I love Homer Simpson. He is the proverbial couch potato. He’s content with his lot in life, goes to church, but doesn’t take it too seriously, in fact, he’s more at home at Moe’s Bar or in front of the TV than anywhere else. Instead of taking on life, Homer let’s life come to him. He may enjoy watching an action flick or a football game, but he has no interest in getting in on the action. Yes, I like Homer Simpson. I could even enjoy being Homer Simpson. Whether Cheryl would like being Marge Simpson – blue hair and all – is another question.
Knowing Homer Simpson as well as I do, I think he’d be a bit uncomfortable listening to this morning’s text. It has too many active verbs. For those of you who are grammar afficionados, you know that good writing requires active verbs. While that may be true, Homer Simpson likes a more passive style, and so he might not like the Great Commission with all of its active verbs. It’s too action oriented and not the kind of religion that appeals to a couch potato.
As much as I may admire Homer, this sermon isn’t for him. Therefore, I’m going to focus on five very active verbs that define the mission of the church – Go, Make, Baptize, Teach, and Remember.
Jesus said to the disciples as they gathered on a Galilean hillside: "Go into all the world." In saying this to them, he made it clear that the church’s ministry takes place outside the church’s walls. Remember, he once told the disciples not to put their light under a bushel. When Lesslie Newbigin returned to England after serving the church in India for decades, he was disturbed at finding a church that had lost its sense of purpose. He found a church hiding behind its walls and making no impact on its community. In books and speeches he challenged the church in England and in America to reclaim its calling to be a missionary people. He reminded us that we are all called to be missionaries –whether we minister in far away lands or here at home.
This word – go – reminds us that we are called to be a missional church. We are called by God to proclaim and to live the good news of God’s kingdom in our community. As we take up this mission, we bring to the world a message of hope, of healing, and of justice. (See Lesslie Newbingin, The Open Secret, Revised Edition, Eerdmans, 1995.)
2. Make/Create (Disciples)
The second word is Make. Because we have been created in the image of the Creator, we share in God’s work of creation. Part of that work of creation is creating disciples. As we go into the world and invite the world to share in the reign of God, they become disciples.

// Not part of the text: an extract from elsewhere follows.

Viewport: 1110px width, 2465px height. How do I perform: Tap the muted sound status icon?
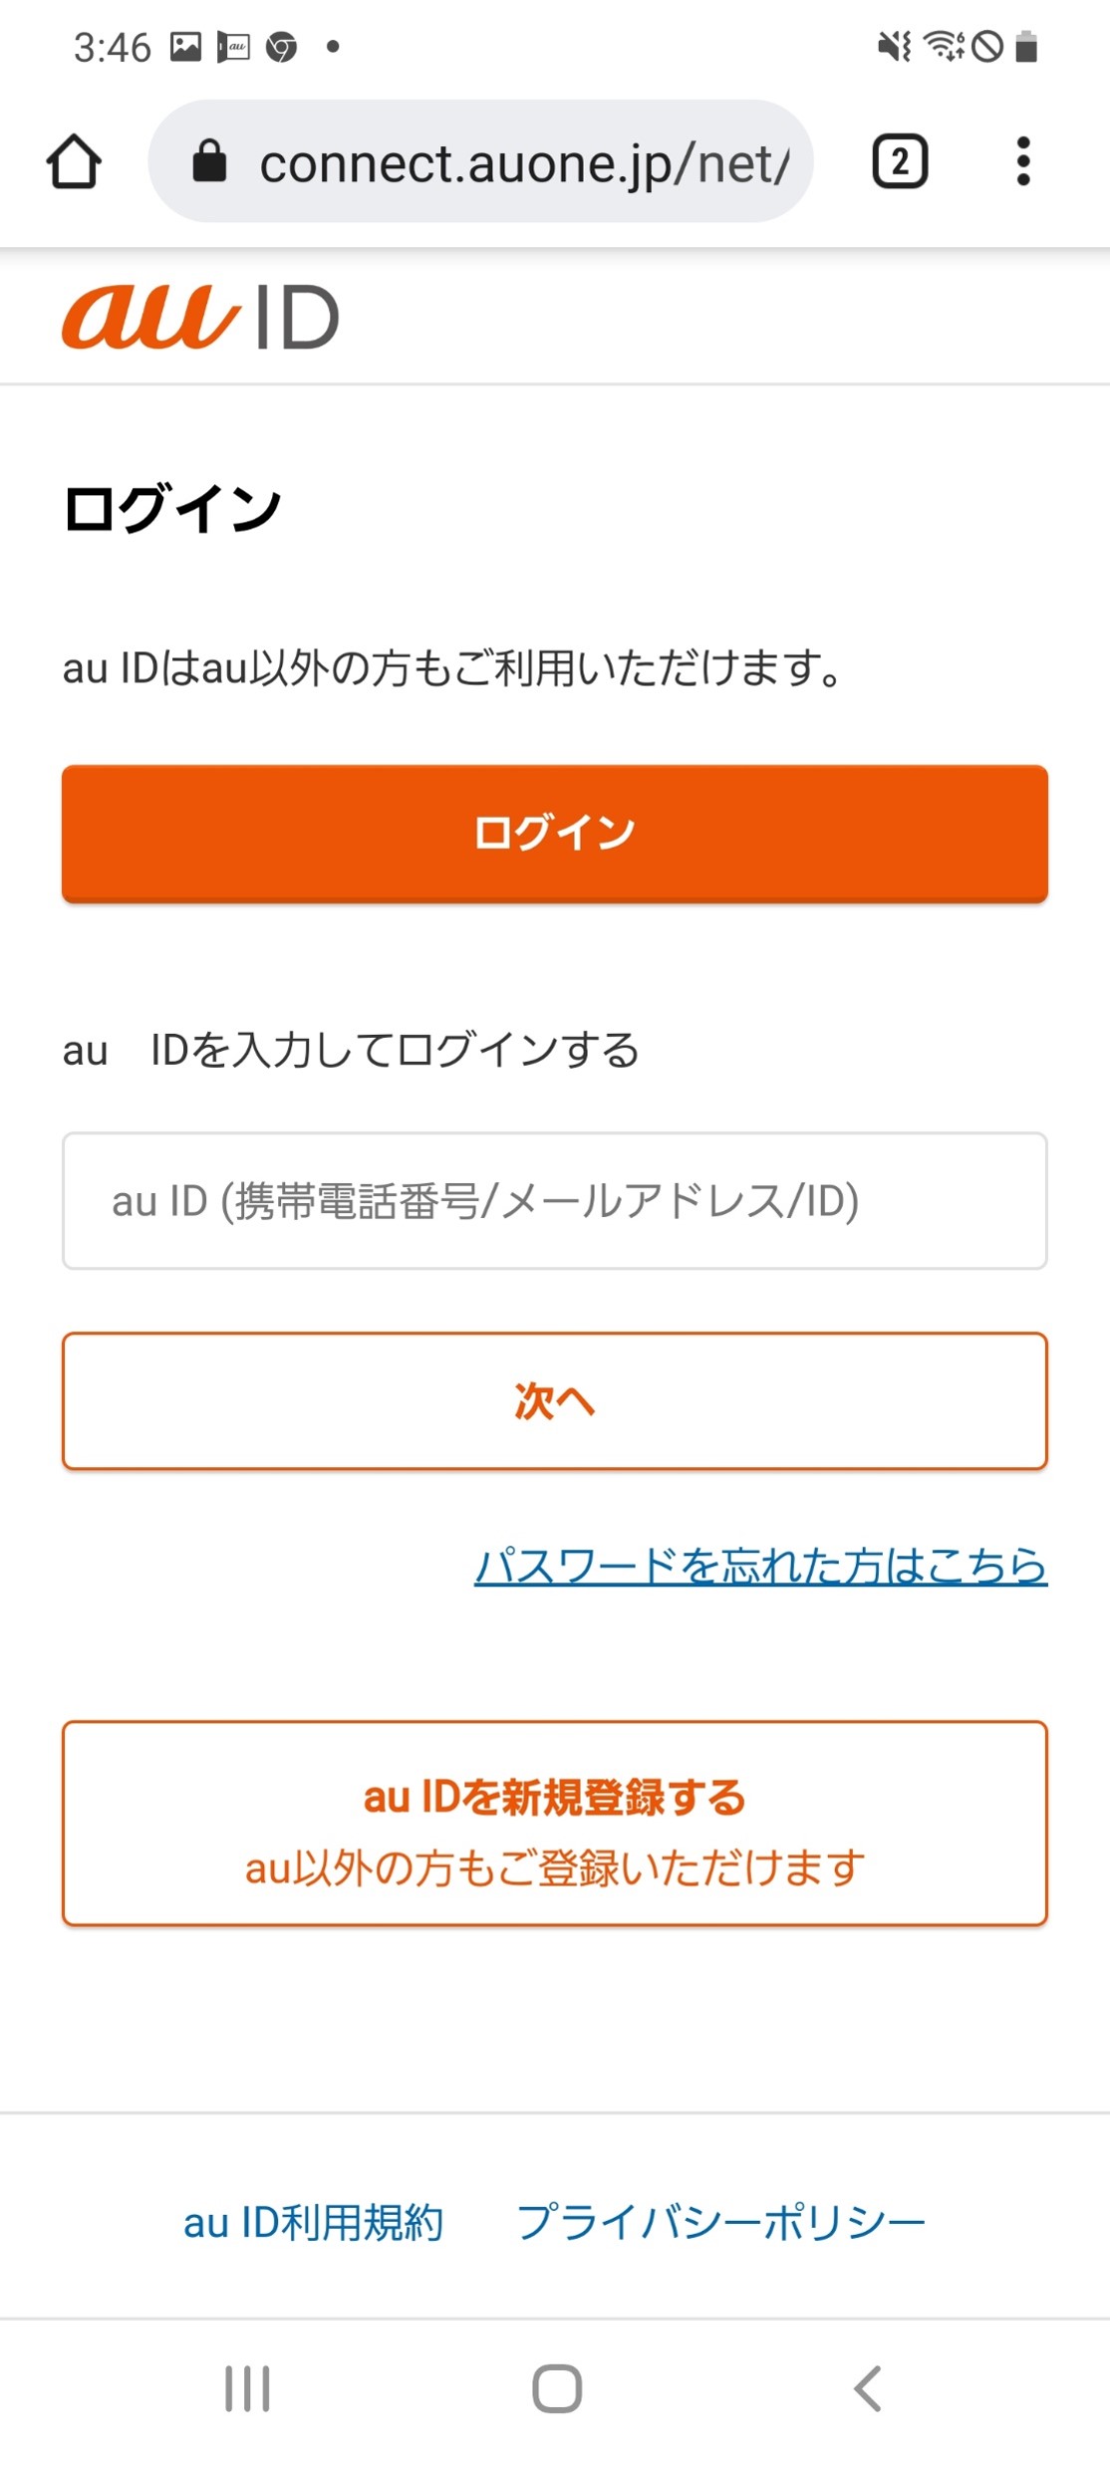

When Jesus sent us into the world to make disciples, he also told us to mark these Disciples in baptism. Baptism is a rite of initiation. It places the mark of the Spirit on those who hear the call to follow Jesus and share in the reign of God. There are very few places in the New Testament where we can find a Trinitarian formula, but in this passage we are told to baptize in the name of the Father, the Son, and the Holy Spirit. As we baptize in this holy name, God claims them as his own.
Because this formula has become the standard one, wherever we go in the world, our baptism stands as a sign that we are all part of one body. Because God has claimed us as his own, the things that divide us become less important. Having been marked by the Spirit, we are empowered and sent out to share in God’s mission of redemption and transformation. It doesn’t matter what language we speak, the color of our skin, the customs of our communities, having been baptized we are now one body in Christ called to do the work of God in the world.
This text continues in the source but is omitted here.